ARID1A alterations in gynecological cancers as a therapeutic opportunity.

Abstract

e17044 Background: Gynecologic cancers (GC) affect women's reproductive organs and are associated with the highest mortality rates due to late stage detection and lack of effective treatments. The tumor suppressor ARID1A regulates gene expression, maintains genomic integrity by interacting with ATR and is frequently inactivated in GC. We evaluated ARID1A alterations in gynecological cancers to identify new therapeutic options. Methods: Comprehensive genomic profiling was performed in 72 GC (10 primary, 60 metastatic, 2 unknown). Targeted sequencing was performed using a 562 cancer-associated gene panel on paired FFPE tumor and blood DNA samples. Results: ARID1A alterations were noted in 21% (15/72) of GC cancers, including 6/38 ovarian (2 each clear cell and ovarian serous tumor and 1 endometrioid), 5/14 endometrial, 2/7 cervical and 2/4 carcinosarcomas/MMMT. Alterations included frameshifts, nonsense mutations and INDELs, which are predicted to cause loss of ARID1A function.

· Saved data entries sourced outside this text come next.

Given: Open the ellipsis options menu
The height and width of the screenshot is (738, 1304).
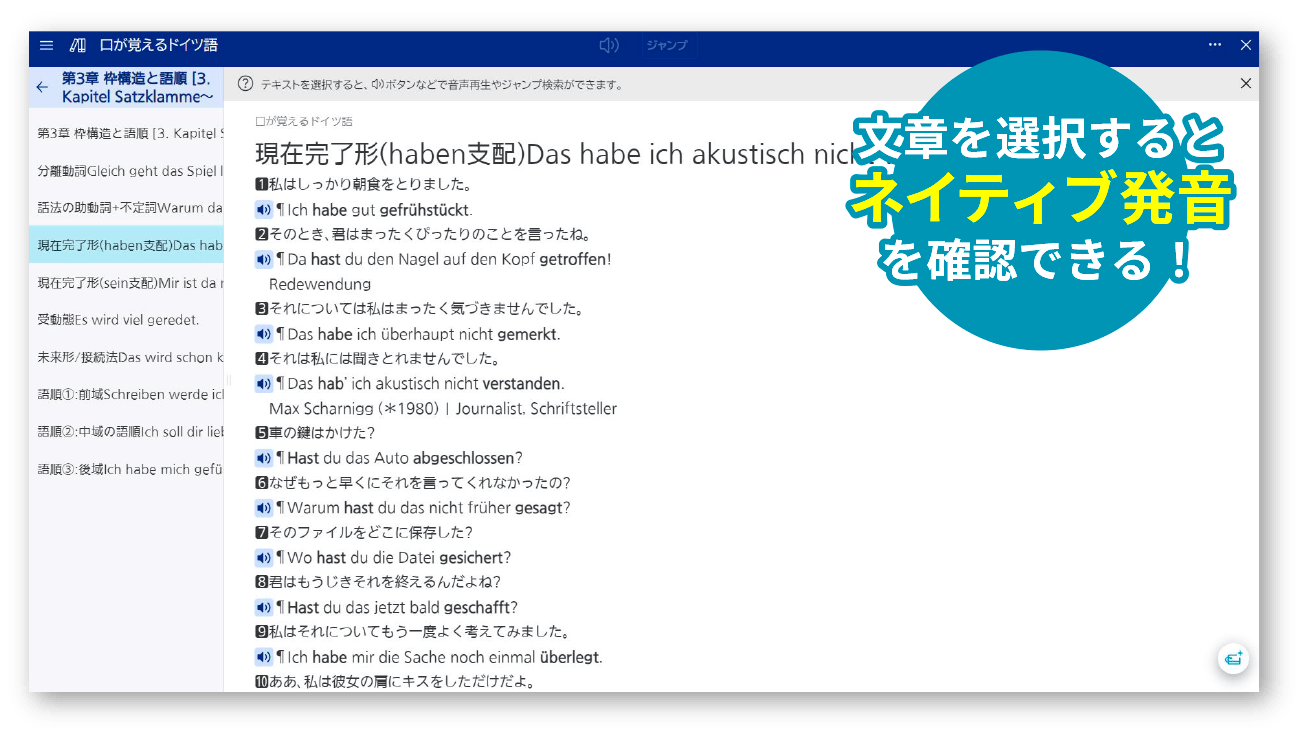Looking at the screenshot, I should (x=1214, y=45).
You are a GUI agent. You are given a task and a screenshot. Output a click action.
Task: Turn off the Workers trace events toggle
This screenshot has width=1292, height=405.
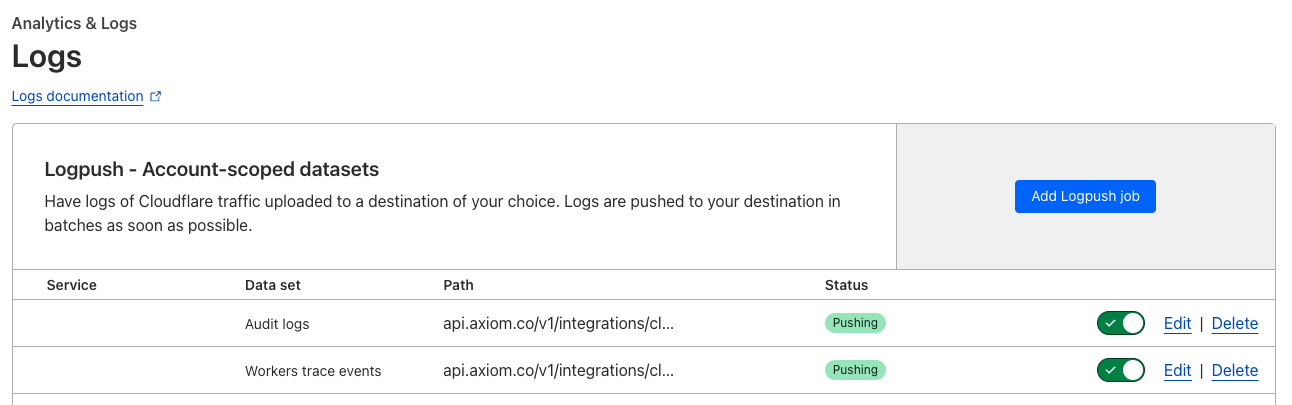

Interestingly, we found that 73% (11/15) of the tumors with ARID1A alterations frequently harbored alterations that lead to activation of the PI3K/AKT signaling pathway, which may increase sensitivity to PI3K/AKT pathway inhibitors, compared to only 32% (18/57) in tumors without ARID1A alterations. Mutations in the C-terminus of ARID1A, the region that interacts with ATR, mediating its recruitment to double stranded breakpoints, was observed in 40% (6/11) of tumors. Further, deleterious events in the DNA repair pathway were found in 33% (5/15) of ARID1A mutated samples, suggesting a role for PARP inhibitor therapy. Of 41 (57%) patients with TP53 mutations, only 7% were found to have concurrent ARID1A alteration. No pathogenic changes were present in the MMR genes of ARID1A altered samples. Conclusions: Targeted sequencing demonstrated that ARID1A alterations are a frequent event in GC, particularly in endometrial cancer. These alterations lead to an activation of the PI3K/AKT pathway, which indicate therapeutic opportunities with inhibitors of the PI3K/AKT pathway. The presence of pathogenic changes in the DNA repair pathway may predict clinical utility of PARP inhibitors in gynecologic cancers.